(di Laura Valentini)
LUDOVICA ELDER 'I VESTITI DELLA
DOMENICA' (PIEMME EDIZIONI, PP 512, 20 EURO) - Un lembo
d'Italia salita alla ribalta della storia con i movimenti
irridentisti e dipinta a cavallo tra la dominazione asburgica e
l'avvento del fascismo: Trieste e le colline del Carso che
guardano dall'alto il golfo aperto di fronte alla città sul mare
Adriatico. E' lo scenario della saga familiare al centro di 'I
vestiti della domenica' di Ludovica Elder, scrittrice milanese
di adozione ma nata a Monfalcone (Gorizia), al suo esordio con
questo libro che riscopre attraverso le vicende di vari
personaggi, ricchi e borghesi, proletari e contadini,
l'intreccio narrativo del romanzo classico. Al centro della
storia gli Stefàncich, che con i profitti di una impresa di
trasporti, creata dal padre del protagonista, Vittorio, sono
diventati, quasi improvvisamente, possidenti. "Così avevano
comprato altre terre, ingrandito e abbellito la casa, rinnovato
la stalla, investito ancora nei trasporti ormai indispensabili
al porto e al cantiere navale, vera nuova ricchezza del posto.
Vittorio era il primo figlio, il maschio, l'erede. Il primo
della famiglia a studiare con il maestro a casa, il primo a
essere vestito con abiti eleganti non solo la domenica".
Vittorio, arruolato nella regia marina asburgica, quando
l'Italia scende in guerra contro l'Austria trova il coraggio di
disertare e entrare nell'esercito italiano, un grave rischio
visto che se catturato rischia la fucilazione: invece dimostra
enorme coraggio e viene congedato dalla grande guerra con onore.

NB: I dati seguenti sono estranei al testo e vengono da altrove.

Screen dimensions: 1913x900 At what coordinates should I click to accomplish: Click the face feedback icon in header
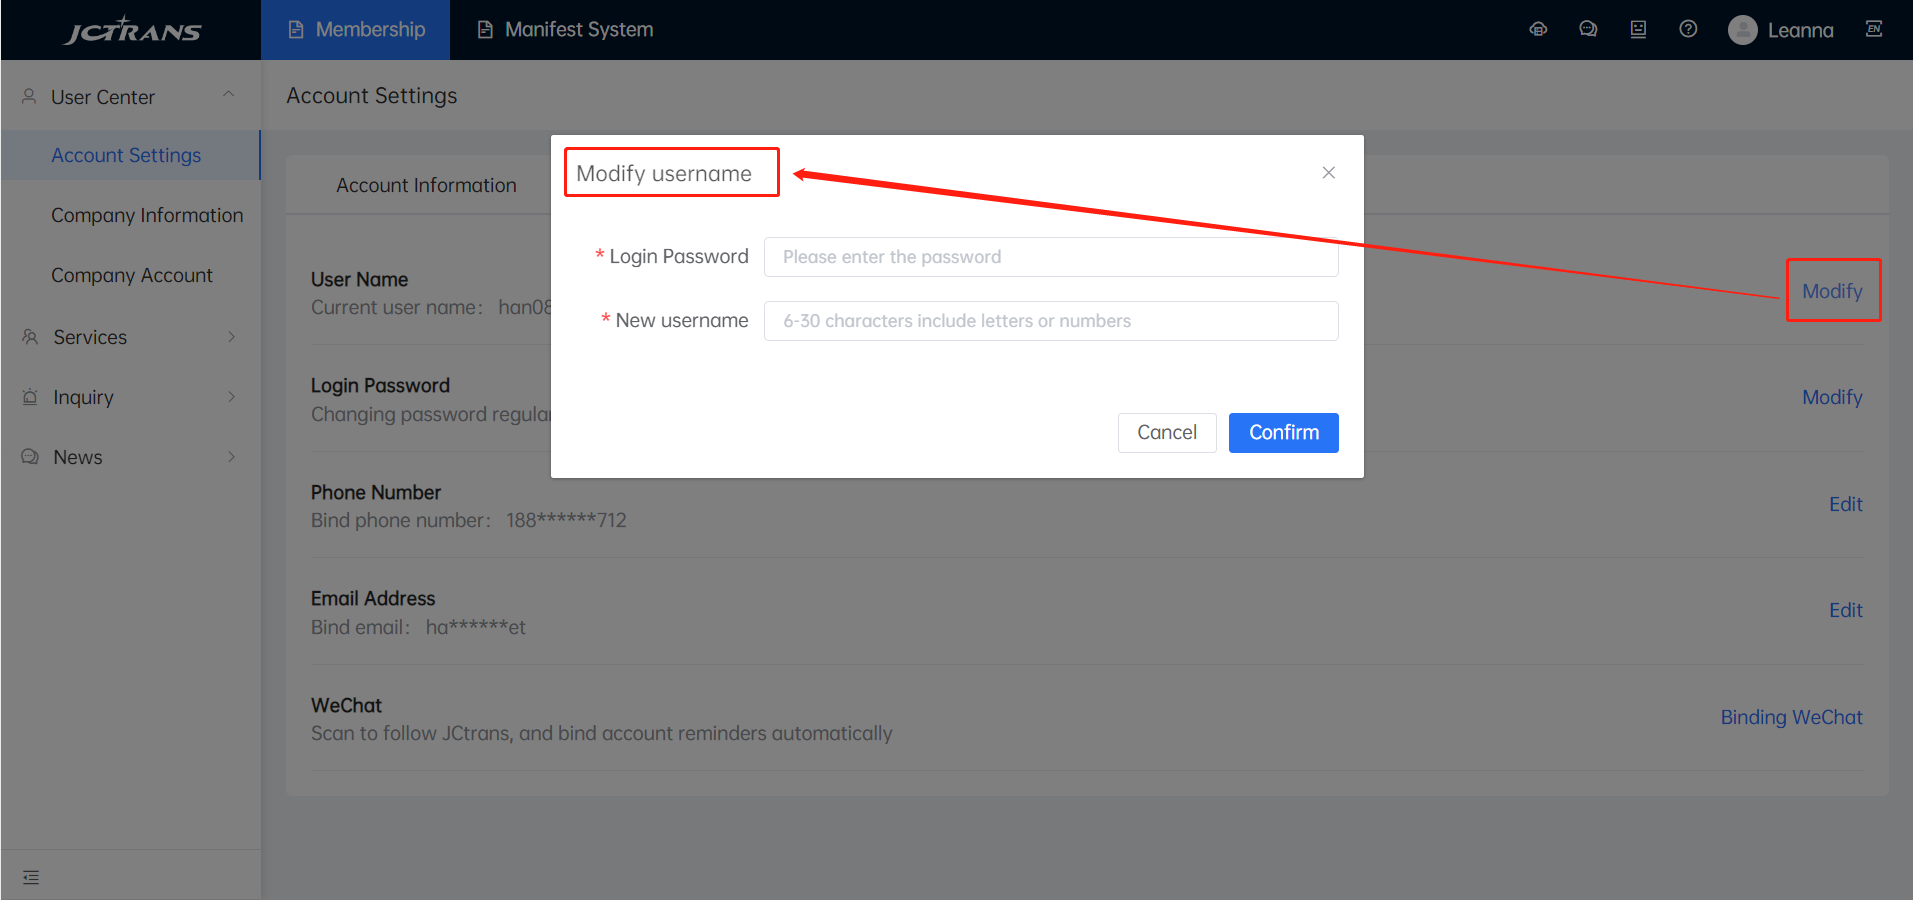(1638, 30)
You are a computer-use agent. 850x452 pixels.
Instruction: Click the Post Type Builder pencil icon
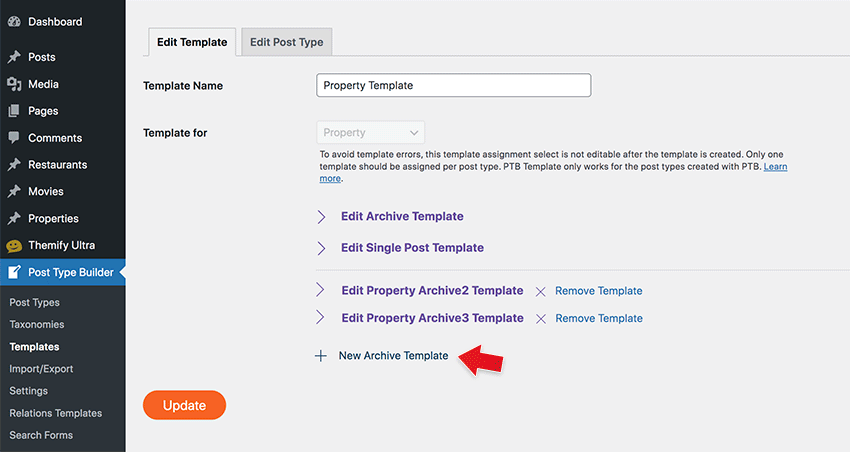(x=15, y=272)
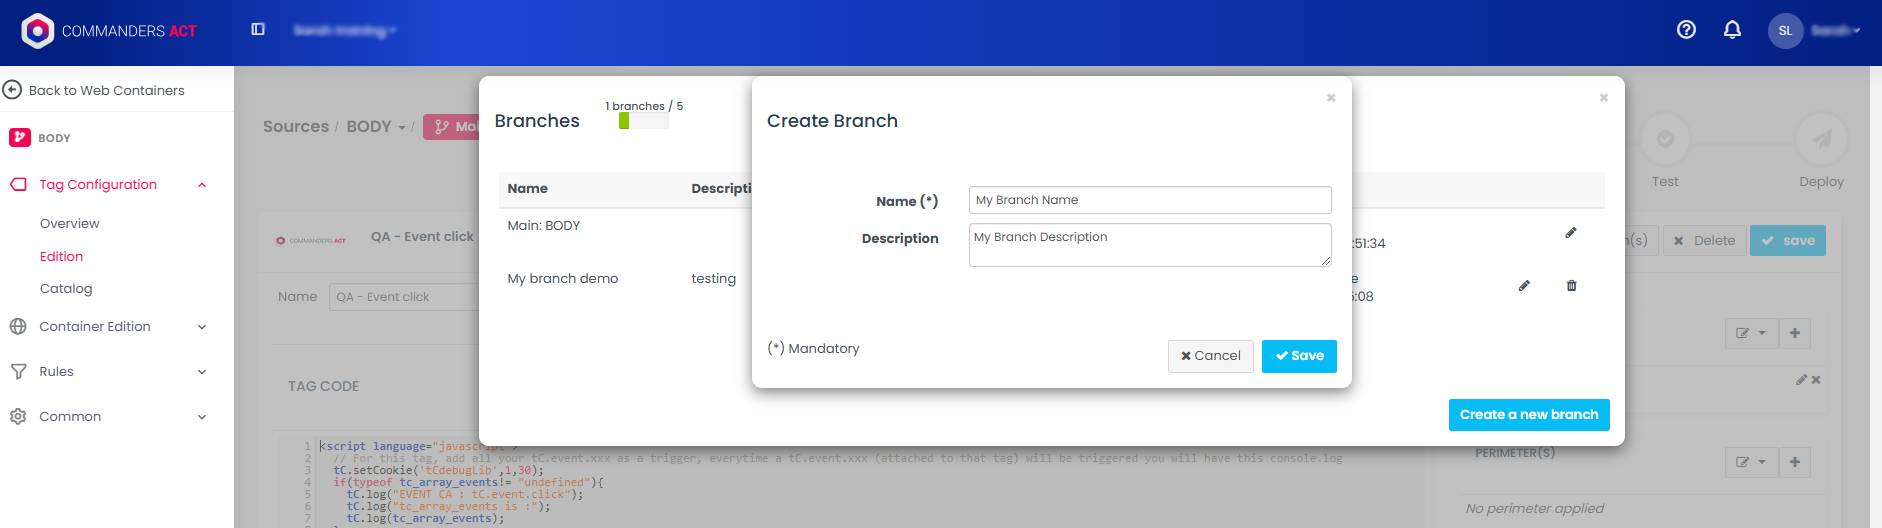Collapse the Tag Configuration section

click(x=202, y=185)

Torna a casa e nonostante sembra soffrire di quello che oggi si
chiamerebbe disturbo da stress post-traumatico, una patologia di
molti reduci di guerra, scopre il brivido dell'uomo d'affari
entrando nell'azienda paterna. E' così che conosce Antonia
Pàhor, dalla cui casa "sull'altopiano del Carso, si poteva
vedere il mare". Italiani che, come osserva Elder, conoscevano
una lingua in più, quella slovena. Riceve l'educazione da figlia
di proprietari di vigne, abbienti ma non ricchi e viene mandata
a fare le scuole che oggi chiameremmo superiori a Trieste: di
cui presto comincia a amare "il mare, i palazzi, la gente" e
anche "la bora sebbene in città sembrasse più capricciosa di
quanto non fosse sul Carso". Se tra i belli, giovani e di
famiglia agiata figura anche un amico di Vittorio, Giacomo
Ledri, non tutti sono anche buoni e generosi. Giacomo
innanzitutto che, preda di una insana voglia di fare carriera,
sceglierà la via della politica più opportunista, diventando un
piccolo notabile fascista: con un futuro di parlamentare che
costruisce con minuziosa abilità. Oppure Rosalba che per aiutare
la famiglia va "a servizio" proprio dai Pahor, non perdonando
loro l'affabilità che le dimostrano nonostante la sua posizione
socialmente inferiore: trova ipocrita quei sorrisi, sente che
rimarcano il fatto che da compagna di scuola di Antonia sia
diventata la cameriera di casa.
Destini personali che si intrecciano alla storia d'Italia
rendendo ancora più evidente che la presa del potere da parte
del fascismo in tante città e paesi ebbe luogo solo per la
mancata opposizione di chi non aveva direttive chiare. In molti
casi non si arrivo' nemmeno a un confronto violento tra fascisti
e l'allora 'guardia regia'. Ed ecco come il 28 ottobre 1922,
mentre Roma era stata dichiarata sotto assedio, "a Trieste
squadre di fascisti armati percorrevano via Dante diretti verso
la prefettura per occuparla" e "a Monfalcone il palazzo del
municipio e dell'ufficio postale vennero presi dai fascisti
locali, senza fatica, senza bisogno di violenza". Il romanzo si
interrompe quando ancora il regime non si è consolidato, con i
personaggi ritratti felici, tristi, timorosi o fiduciosi nel
futuro prima che la mancanza di libertà, la dittatura e infine
la guerra influiranno sulle loro vite.